The First Test of a Leader is the People They Appoint
Posted May 21, 2021
When filling crucial roles in government it is essential to find candidates with the right competencies. In the case of the Trudeau government, that has been crowded out by other considerations.
In days of yore—say the sixties and seventies—there would be a couple of dozen ministers with real jobs: finance, defence, health, foreign affairs, agriculture, fisheries, justice, transportation, and so on.
Having filled those positions, the prime minister of the day would notice that some regions were underrepresented. This was addressed by having half a dozen ministers without portfolio, a useful way of bringing diverse voices to the cabinet table without creating departments of make-work projects.
Today we live in an age of greater demographic sensitivity. In addition to geography, it is important to ensure that the voices include a suitable number of women and represent Canada’s ethnic diversity.
The notion of a minister without a portfolio would be even more valuable in that context. There might be a need for half a dozen more of them.

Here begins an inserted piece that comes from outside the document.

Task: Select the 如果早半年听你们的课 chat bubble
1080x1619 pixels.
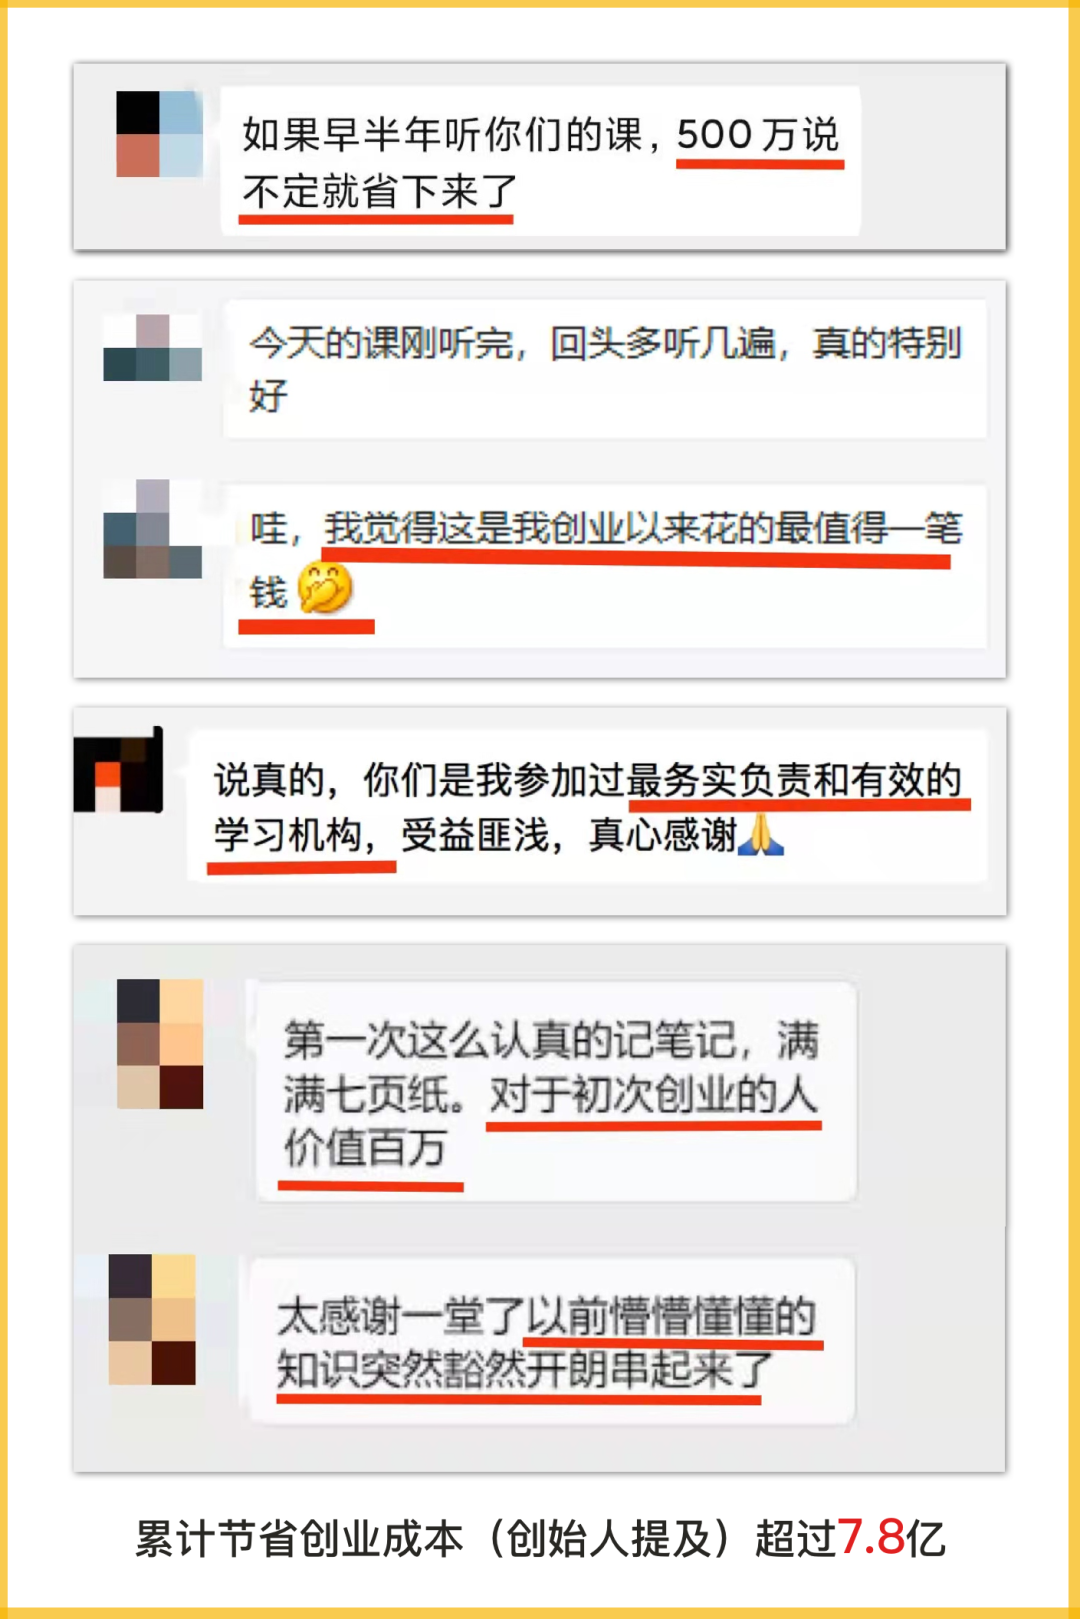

Unfortunately, the idea is now only found in the history books. We have a cabinet of more than three dozen ministries, many of which amount to very little. Consider, for example, these “portfolios”: Special Representative For The Prairies, Diversity and Inclusion and Youth, Middle-Class Prosperity, International Development.
It is telling that the mandates for these roles largely consist of supporting other ministers.
The problem is not that these are unimportant topics. It is that they are subsets of other jobs: Agriculture, Labour, Economic Development, Foreign Affairs. It would have been better to have ministers without a portfolio who could have been deputized as needed.
Having Ministers with made-up jobs is bad organizational design at the best of times but occasionally the mandatory box-ticking causes real damage.
In 2019, Trudeau lost Jane Philpott and Jody Wilson-Raybould, two of his capable ministers, who resigned because of his handling of the SNC Lavalin affair. This left Trudeau short of his commitment to always have at least half of his ministers be women.
At the same time, Scott Brison, the Nova Scotian representative in cabinet, had also resigned. There were nine other Liberal MPs, some with long and distinguished records. But there was only one woman, who had first been elected in 2015, after a career as a fundraiser for the Health Services Foundation of the South Shore.
Thus Bernadette Jordan, MP for South Shore-St. Margarets, became Minister of Fisheries, a job requiring wisdom, tactfulness, and carefully considered articulations of policy positions. It has not gone well.
When the Sipekne’katik band chose to unilaterally begin an out-of-season moderate livelihood fishery, she chose not to enforce the regulations. This resulted in entirely predictable confrontations with non-indigenous fishers. It also disabled the efforts of bands wanting to work cooperatively with the government and non-indigenous fishers.
Meanwhile, she chose to enforce those same regulations against the Potlotek and Eskasoni bands doing the same thing. No coherent explanation of the difference was provided.
In a recent about-face, she now says that the rules will be enforced for everyone and that the moderate livelihood fishery is to be done in the regular season.
As challenging the gender mandate is with three times as many male MPs as female, it must be emphasized that the problems are not limited to those appointed to meet the quota.
Consider the case of Heritage Minister Steven Guilbeault. His Bill C-10 would amend the Broadcasting Act to make internet streaming platforms such as Netflix, Amazon Prime, Disney, and YouTube subject to the regulation of the Canadian Radio-television and Telecommunications Commission. They would be treated like traditional broadcasters, having to promote Canadian content and contribute financially to Canadian creators.
It was quickly noticed by the parliamentary committee studying the bill that it would apply to the content that users themselves would create. Never mind that this accident was only noticed when pointed out by opposition MPs. Beyond that, it is frightening to imagine the bureaucracy that would be needed to do what the bill says. Guilbeault has been hapless throughout.
The biggest flaw is that the Bill does nothing to address the real problems of Big Tech. Search engines and social networks are thoroughly manipulative engines designed to present as much advertising copy as possible to our eyeballs. In the process, they facilitate groupthink and confirmation bias, become vehicles for malicious actors, and can do real harm to children.
The weaknesses of the Trudeau team’s appointment process are not limited to ministers. This is the group that thought Julie Payette would be a perfect Governor General, who overlooked sexual misbehaviour when appointing military officers to top roles, and who gift-wrapped the Canada Student Summer Grant program for the WE charity.
The laudable goal of hearing diverse voices cannot supersede the need for competent appointments to crucial jobs.